** Data for this task follows **

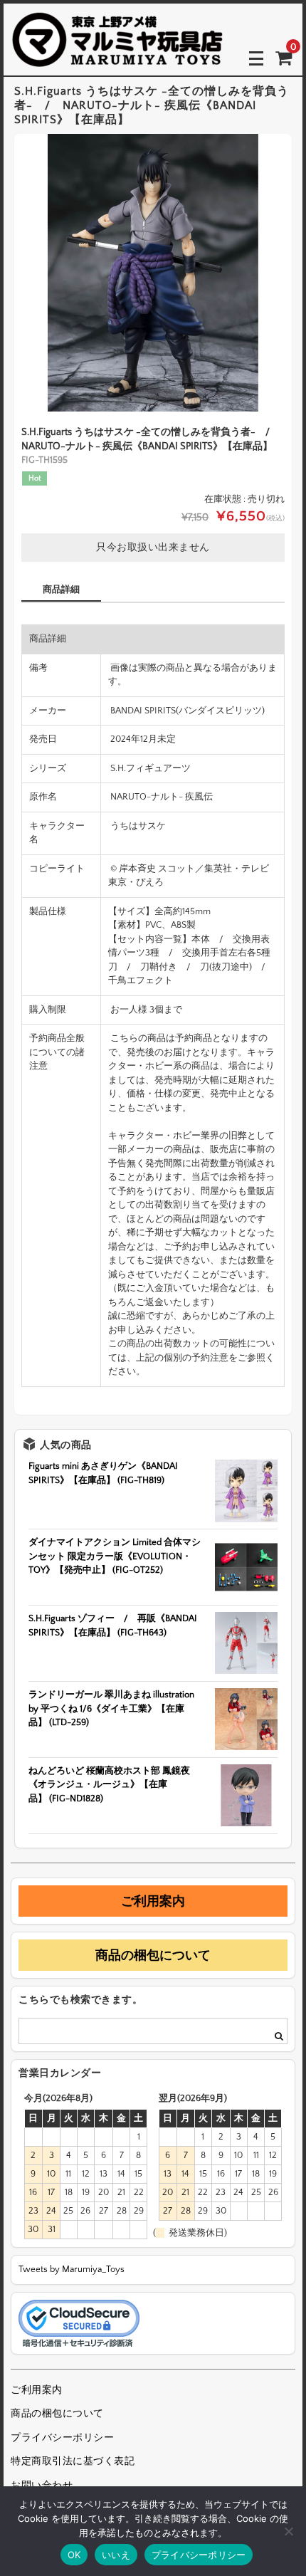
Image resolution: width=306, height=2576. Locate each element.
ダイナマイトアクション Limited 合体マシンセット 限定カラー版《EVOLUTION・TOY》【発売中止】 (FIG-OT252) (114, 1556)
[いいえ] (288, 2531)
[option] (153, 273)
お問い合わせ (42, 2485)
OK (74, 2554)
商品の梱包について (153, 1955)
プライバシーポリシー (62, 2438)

** End of Data for this task **
** Data for this task follows **

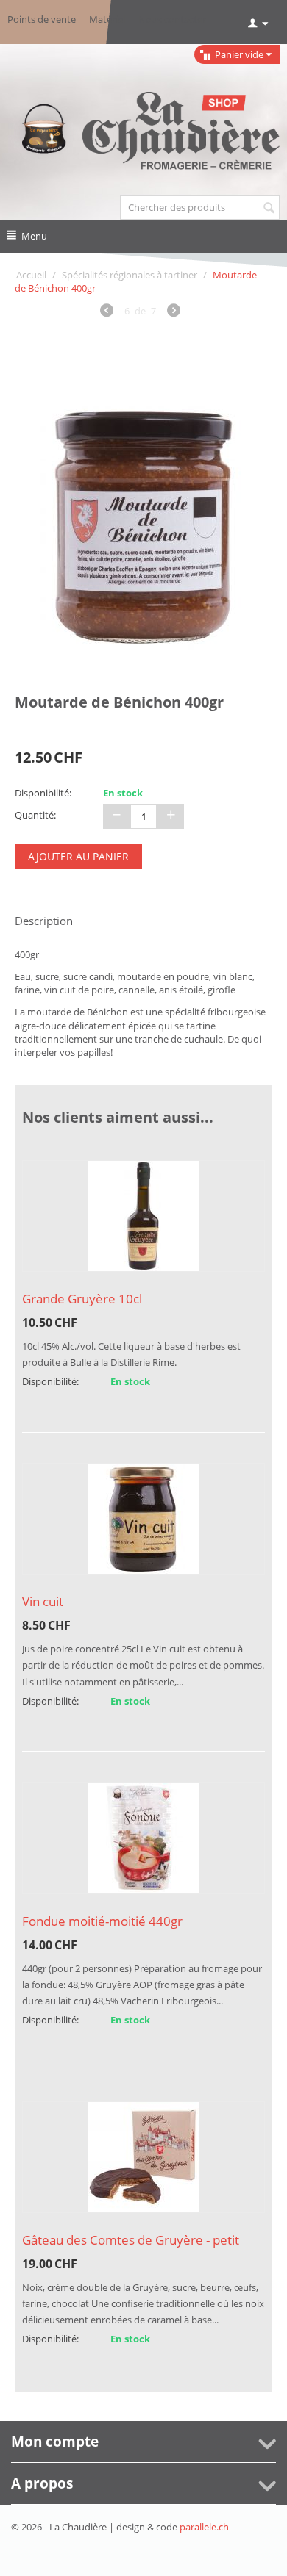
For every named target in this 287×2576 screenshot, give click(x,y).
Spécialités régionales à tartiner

** End of Data for this task **

=== Task prompt ===
In the data above, which lines lie between the line with "Image resolution: width=306, height=2576." and the line with "プライバシーポリシー (62, 2438)", inclusive? Print those lines exactly and nothing else.

=== Your response ===
Image resolution: width=306, height=2576. Locate each element.
ダイナマイトアクション Limited 合体マシンセット 限定カラー版《EVOLUTION・TOY》【発売中止】 (FIG-OT252) (114, 1556)
[いいえ] (288, 2531)
[option] (153, 273)
お問い合わせ (42, 2485)
OK (74, 2554)
商品の梱包について (153, 1955)
プライバシーポリシー (62, 2438)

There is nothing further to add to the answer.